> _WORK INSTRUCTIONS_: From the line that has "[Follow on Twitter" down to the final line of the listing below, transcribe every line exactly, and only those.

> _DATA PROVIDED_:
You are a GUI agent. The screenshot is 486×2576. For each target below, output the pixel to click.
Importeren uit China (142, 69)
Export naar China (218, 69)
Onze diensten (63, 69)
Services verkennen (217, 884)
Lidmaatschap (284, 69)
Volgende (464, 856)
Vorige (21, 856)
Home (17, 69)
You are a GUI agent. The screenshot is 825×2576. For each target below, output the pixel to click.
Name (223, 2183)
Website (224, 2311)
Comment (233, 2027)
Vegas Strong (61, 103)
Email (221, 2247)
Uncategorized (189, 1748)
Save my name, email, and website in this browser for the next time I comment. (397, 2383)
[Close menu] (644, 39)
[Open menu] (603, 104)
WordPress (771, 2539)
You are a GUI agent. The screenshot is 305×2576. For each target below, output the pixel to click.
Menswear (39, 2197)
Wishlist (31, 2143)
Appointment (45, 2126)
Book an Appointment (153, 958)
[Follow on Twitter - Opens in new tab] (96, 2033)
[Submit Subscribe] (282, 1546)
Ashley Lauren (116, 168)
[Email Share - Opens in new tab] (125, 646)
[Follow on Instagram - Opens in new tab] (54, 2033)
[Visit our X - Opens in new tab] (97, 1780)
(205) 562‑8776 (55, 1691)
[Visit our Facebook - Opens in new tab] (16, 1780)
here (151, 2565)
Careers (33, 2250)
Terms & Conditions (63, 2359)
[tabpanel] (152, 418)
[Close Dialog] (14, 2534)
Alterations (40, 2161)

> _ANSWER TO THIS PROBLEM_:
[Follow on Twitter - Opens in new tab] (96, 2033)
[Submit Subscribe] (282, 1546)
Ashley Lauren (116, 168)
[Email Share - Opens in new tab] (125, 646)
[Follow on Instagram - Opens in new tab] (54, 2033)
[Visit our X - Opens in new tab] (97, 1780)
(205) 562‑8776 (55, 1691)
[Visit our Facebook - Opens in new tab] (16, 1780)
here (151, 2565)
Careers (33, 2250)
Terms & Conditions (63, 2359)
[tabpanel] (152, 418)
[Close Dialog] (14, 2534)
Alterations (40, 2161)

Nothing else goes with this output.